### GIVEN INSTRUCTION
Copy all of the records below, swapping "dropdown arrow" for "expand caret" and changing nothing else. Omit the pictures.

### DATA SUPPLIED
┌────────

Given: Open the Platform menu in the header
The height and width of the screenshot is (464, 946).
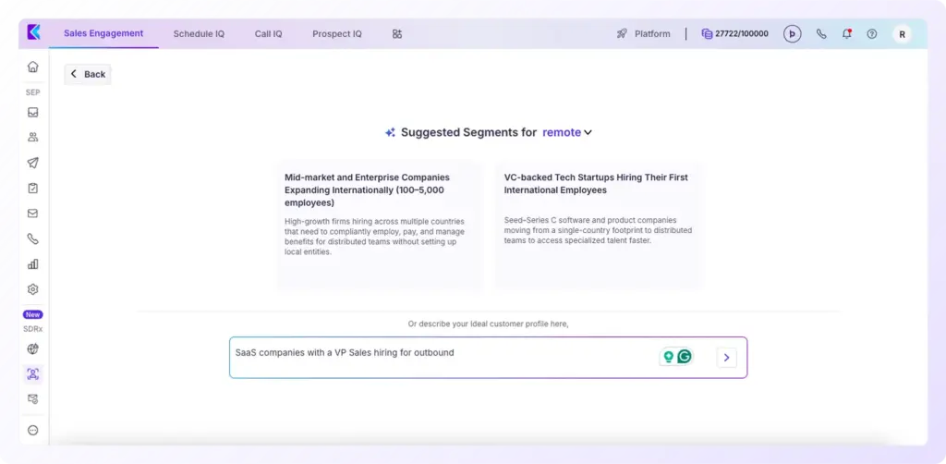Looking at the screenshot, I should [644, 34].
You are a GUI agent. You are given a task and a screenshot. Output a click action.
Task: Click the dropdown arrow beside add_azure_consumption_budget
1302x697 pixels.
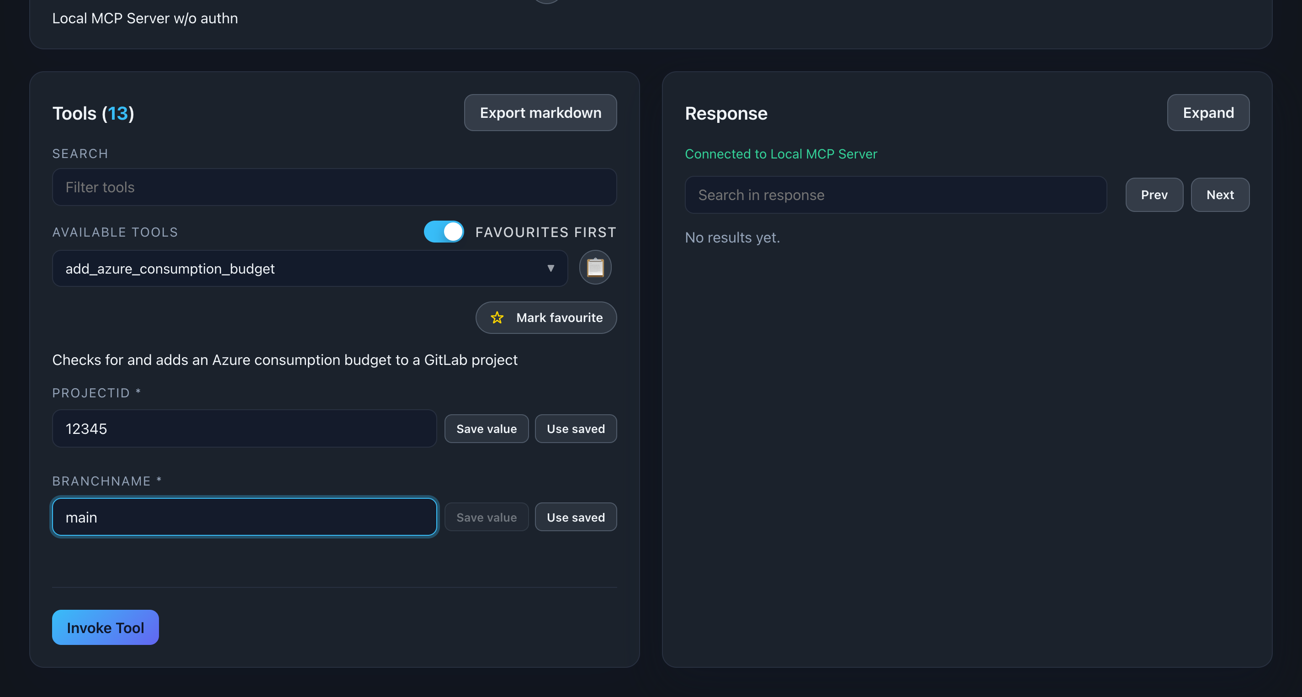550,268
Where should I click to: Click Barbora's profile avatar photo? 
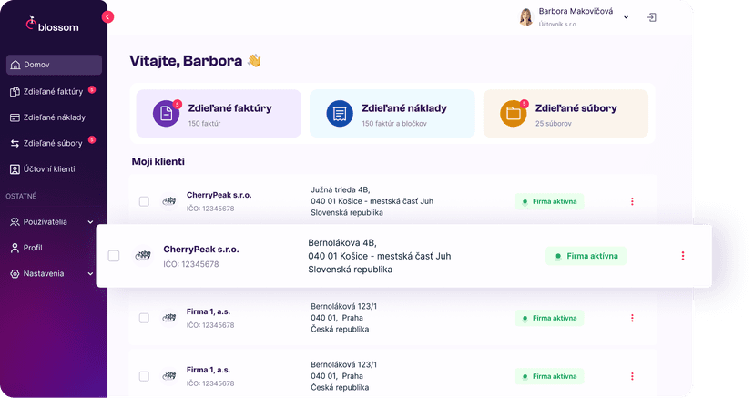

└────────

### EXERCISE RESULT
Given: Open the Platform menu in the header
The height and width of the screenshot is (464, 946).
Looking at the screenshot, I should [644, 34].
You are a GUI agent. You are given a task and a screenshot. Output a click action.
Task: Click the expand caret beside add_azure_consumption_budget
1302x697 pixels.
550,268
Where should I click to: Click Barbora's profile avatar photo? 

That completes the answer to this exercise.